Princeton Study: The U.S. Is Not ‘Losing’ Its Democracy, It’s Already Long Gone
The notion that citizens of the United States don’t actually live in a democracy has been picking up steam for decades, with scars from economic, social and political decay inflicting themselves ever more deeply into our psyches as the years move on.
You would think that, with the rise of science and technology, we would have been able to build a far more prosperous nation. Instead, we have seen a vast reduction in our standard of living, and are being forced to work longer and harder in increasingly menial and unfulfilling jobs across the board. We are ever more being subjected to the control-hungry vicissitudes of mega-corporations that are swallowing up American entrepreneurship and prosperous self-employment.
The notion that we as individuals are failing ourselves as a nation, and somehow have earned the massive and growing national debt as a result of our own poor decisions and ineptitude, is only valid if you still believe that we are living in a democracy, where the majority of individuals directly make policy. If in fact the United States ever fully operated this way, the least we can say is that our democracy is currently broken.
Of course, if you are in the small coterie of economic elites at the top of the pyramid, you don’t feel that anything is broken. In fact, in the back rooms where all the important meetings take place, you likely spend part of the time congratulating each other because things are going exactly according to plan.
A study by two political scientists at Princeton and Northwestern, Martin Gilens and Benjamin Page, analyzed 1,779 recent policy outcomes found that “economic elites and organized groups representing business interests have substantial independent impacts on U.S. government policy,” while average citizens “have little or no independent influence.”
The research had two parts: First, they measured the amount of political influence various groups have in America. Then, they checked this against some technical definitions of democracy, oligarchy, and other forms of government.
In our latest episode of The Collective Evolution Show on CETV, Joe Martino and I discuss this study and the broader notion of whether the system itself is simply broken and can be fixed, or if we should start thinking about how we can move away from it altogether. The opening clip is below, and for the full episode and hundreds of other inspiring shows and interviews, you can start a free 7-day trial on CETV today.
The Wealthy Have More Influence
The chart below shows how much political influence different groups have in America today. Not only do the wealthy have the most influence, ordinary voters have basically none.
To have “political influence” in this case means that Congress responds to you by passing the laws and policies you like. Low influence means you’re ignored — Congress passes laws that have no relationship to what you want.
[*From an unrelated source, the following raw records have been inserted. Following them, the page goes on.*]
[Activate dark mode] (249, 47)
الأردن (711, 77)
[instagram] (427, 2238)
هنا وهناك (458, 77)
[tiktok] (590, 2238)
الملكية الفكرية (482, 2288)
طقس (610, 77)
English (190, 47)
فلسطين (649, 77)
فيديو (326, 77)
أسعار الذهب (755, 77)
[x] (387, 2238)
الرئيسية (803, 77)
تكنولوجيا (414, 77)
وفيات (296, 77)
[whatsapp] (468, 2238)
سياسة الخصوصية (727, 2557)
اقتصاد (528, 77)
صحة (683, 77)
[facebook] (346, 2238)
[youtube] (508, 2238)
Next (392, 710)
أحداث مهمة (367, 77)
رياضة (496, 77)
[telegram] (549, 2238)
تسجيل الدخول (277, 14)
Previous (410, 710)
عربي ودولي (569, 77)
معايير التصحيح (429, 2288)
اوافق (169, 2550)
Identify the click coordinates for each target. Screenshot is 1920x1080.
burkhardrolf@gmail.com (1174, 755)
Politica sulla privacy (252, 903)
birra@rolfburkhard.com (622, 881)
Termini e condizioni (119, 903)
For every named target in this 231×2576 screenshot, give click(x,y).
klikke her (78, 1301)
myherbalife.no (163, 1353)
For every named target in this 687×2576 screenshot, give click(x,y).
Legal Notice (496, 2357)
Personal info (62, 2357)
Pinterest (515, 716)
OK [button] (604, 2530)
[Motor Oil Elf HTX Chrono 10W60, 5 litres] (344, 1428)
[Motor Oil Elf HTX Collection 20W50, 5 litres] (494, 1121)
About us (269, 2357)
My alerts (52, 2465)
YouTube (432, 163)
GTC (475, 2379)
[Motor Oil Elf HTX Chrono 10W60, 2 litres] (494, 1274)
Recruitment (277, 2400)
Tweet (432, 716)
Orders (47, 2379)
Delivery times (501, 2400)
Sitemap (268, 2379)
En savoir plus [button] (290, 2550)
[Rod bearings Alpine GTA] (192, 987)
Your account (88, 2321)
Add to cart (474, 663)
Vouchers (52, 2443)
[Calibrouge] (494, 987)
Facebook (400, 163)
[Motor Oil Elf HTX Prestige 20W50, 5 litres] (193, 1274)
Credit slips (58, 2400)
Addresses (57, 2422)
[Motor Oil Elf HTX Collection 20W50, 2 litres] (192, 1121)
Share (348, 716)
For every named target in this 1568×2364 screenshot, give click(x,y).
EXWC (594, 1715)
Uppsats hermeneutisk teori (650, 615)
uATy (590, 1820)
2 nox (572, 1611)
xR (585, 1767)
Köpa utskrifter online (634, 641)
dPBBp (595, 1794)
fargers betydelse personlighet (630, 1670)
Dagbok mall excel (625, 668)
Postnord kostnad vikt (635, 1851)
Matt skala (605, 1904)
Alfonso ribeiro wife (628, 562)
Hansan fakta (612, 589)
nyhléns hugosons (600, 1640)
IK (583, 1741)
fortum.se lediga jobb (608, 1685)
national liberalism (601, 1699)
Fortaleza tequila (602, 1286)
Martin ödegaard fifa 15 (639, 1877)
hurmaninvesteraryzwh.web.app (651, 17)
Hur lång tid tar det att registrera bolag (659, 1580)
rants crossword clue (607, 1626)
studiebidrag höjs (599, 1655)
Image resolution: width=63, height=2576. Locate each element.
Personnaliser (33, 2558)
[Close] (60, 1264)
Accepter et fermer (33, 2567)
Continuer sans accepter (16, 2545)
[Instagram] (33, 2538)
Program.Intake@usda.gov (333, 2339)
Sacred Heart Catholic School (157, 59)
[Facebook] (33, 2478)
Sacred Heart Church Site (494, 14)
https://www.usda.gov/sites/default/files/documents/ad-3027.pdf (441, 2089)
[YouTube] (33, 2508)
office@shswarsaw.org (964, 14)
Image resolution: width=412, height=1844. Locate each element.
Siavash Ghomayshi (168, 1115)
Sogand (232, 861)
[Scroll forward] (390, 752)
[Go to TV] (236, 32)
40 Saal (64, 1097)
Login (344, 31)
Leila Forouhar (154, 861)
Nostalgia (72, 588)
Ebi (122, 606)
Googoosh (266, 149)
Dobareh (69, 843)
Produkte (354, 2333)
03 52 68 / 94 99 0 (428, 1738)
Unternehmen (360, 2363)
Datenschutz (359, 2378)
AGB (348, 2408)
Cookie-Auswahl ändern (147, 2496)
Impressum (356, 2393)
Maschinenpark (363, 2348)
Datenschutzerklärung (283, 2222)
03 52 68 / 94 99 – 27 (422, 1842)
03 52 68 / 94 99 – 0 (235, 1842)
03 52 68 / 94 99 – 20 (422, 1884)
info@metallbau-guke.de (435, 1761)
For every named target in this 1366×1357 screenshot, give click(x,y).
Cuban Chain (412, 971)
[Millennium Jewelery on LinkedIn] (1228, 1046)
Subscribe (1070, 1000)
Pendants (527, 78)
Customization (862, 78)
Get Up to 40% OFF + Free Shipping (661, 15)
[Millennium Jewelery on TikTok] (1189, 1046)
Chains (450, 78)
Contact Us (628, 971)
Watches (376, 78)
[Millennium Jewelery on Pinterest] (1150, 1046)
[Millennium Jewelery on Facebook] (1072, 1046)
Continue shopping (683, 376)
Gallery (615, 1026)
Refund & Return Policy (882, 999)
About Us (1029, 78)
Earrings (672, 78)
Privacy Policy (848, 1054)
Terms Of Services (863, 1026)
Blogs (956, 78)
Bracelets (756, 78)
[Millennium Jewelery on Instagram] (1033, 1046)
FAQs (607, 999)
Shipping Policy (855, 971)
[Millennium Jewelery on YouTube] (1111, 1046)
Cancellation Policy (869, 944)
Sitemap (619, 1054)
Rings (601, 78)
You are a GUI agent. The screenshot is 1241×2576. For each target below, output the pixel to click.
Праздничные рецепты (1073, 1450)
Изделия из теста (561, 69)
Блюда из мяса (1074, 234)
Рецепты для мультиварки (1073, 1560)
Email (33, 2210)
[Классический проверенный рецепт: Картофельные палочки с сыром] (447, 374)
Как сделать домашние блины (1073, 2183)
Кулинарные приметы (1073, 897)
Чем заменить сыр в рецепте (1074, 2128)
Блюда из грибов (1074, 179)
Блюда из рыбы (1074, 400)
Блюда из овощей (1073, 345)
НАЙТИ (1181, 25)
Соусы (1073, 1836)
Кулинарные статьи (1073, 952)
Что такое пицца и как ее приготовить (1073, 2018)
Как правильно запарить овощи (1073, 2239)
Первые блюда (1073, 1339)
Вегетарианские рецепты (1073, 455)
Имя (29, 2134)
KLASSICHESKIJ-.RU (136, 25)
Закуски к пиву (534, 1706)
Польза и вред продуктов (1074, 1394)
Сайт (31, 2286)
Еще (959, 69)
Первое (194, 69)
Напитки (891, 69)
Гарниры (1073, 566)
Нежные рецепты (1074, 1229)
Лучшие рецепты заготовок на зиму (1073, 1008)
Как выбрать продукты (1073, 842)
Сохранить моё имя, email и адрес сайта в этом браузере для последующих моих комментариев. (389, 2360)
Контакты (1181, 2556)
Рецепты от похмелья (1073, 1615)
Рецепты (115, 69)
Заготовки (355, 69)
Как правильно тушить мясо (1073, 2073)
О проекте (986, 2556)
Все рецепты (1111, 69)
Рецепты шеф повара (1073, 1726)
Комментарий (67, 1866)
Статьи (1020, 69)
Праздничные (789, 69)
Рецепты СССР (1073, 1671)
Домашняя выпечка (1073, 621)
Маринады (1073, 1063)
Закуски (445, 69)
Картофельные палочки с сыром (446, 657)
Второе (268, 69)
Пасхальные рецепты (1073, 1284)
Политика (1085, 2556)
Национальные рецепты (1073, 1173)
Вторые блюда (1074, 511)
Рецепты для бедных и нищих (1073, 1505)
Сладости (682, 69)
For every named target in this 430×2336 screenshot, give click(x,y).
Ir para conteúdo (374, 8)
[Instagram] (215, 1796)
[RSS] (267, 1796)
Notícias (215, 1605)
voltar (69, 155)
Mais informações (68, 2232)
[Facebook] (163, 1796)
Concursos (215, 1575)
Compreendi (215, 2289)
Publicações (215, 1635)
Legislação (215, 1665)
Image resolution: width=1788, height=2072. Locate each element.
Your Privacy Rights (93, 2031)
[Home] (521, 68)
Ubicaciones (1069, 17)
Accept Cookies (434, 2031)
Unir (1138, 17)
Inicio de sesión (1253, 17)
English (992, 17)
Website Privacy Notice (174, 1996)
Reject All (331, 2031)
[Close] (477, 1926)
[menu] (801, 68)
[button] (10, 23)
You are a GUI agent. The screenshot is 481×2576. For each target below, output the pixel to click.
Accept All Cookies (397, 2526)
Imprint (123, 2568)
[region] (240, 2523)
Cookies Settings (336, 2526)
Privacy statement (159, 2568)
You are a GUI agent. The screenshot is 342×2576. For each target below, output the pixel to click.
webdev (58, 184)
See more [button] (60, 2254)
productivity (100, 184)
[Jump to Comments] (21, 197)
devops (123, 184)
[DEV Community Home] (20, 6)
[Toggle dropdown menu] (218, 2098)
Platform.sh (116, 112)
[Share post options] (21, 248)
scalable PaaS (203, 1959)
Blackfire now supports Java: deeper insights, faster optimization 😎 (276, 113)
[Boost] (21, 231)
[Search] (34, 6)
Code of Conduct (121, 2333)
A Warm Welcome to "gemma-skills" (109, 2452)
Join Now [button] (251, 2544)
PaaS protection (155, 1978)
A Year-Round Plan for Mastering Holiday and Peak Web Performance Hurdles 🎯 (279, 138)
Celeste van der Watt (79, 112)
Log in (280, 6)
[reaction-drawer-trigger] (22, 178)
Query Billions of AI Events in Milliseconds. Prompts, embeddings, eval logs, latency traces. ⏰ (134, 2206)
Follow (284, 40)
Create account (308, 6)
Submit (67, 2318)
Special interest groups also have sway over public policy. The researchers divided them into two types. “Mass” interest groups, which represent large groups of organized citizens, have a small amount of power. Business groups, like trade associations, have a moderate amount, likely because they can afford to spend more on lobbying and political donations.
None of this means that ordinary people never get what they want from Congress. Sometimes public opinion data matched up with things Congress actually did. However the vast majority were also outcomes favored by the wealthy and business interests. Statistically speaking, the government doesn’t care what 90% of Americans think.
America Is an Oligarchy
The authors defined four possible systems we might have: (1) democracy, (2) oligarchy, or semi-democratic systems dominated by (3) interest groups generally or (4) business groups especially. You can look at the chart below and judge for yourself: America in 2014 matches mostly with the oligarchy model — an oligarchy of wealthy individuals. In fact, the general public has even less influence than it does in a typical oligarchy model.
The problem here isn’t the existence of wealth, or that wealthy Americans have political opinions. It’s that the government is representing only 10% of the American people. Everyone else is living with something less than democracy.
The authors make the following observations: Organized groups regularly lobby and fraternize with public officials; move through revolving doors between public and private employment; provide self-serving information to officials; draft legislation; and spend a great deal of money on election campaigns.
At its heart, this is a problem of corruption – caused by money in our political system. Such corruption is fundamentally opposed to the ideals of our republic because “the public is likely to be a more certain guardian of its own interests than any feasible alternative.”
While some might argue that introducing new campaign finance laws as well as anti-corruption legislation is the answer, we have to remember that the foxes remain in charge of the hen house, and there is always resistance from lawmakers to introduce, implement, and enforce legislation that will reduce their power and ultimately find them guilty of having obtained their power through corrupt means. More than likely this problem will only get solved when we amass the collective will to walk away from this system, and create one that is more aligned with our values and aspirations.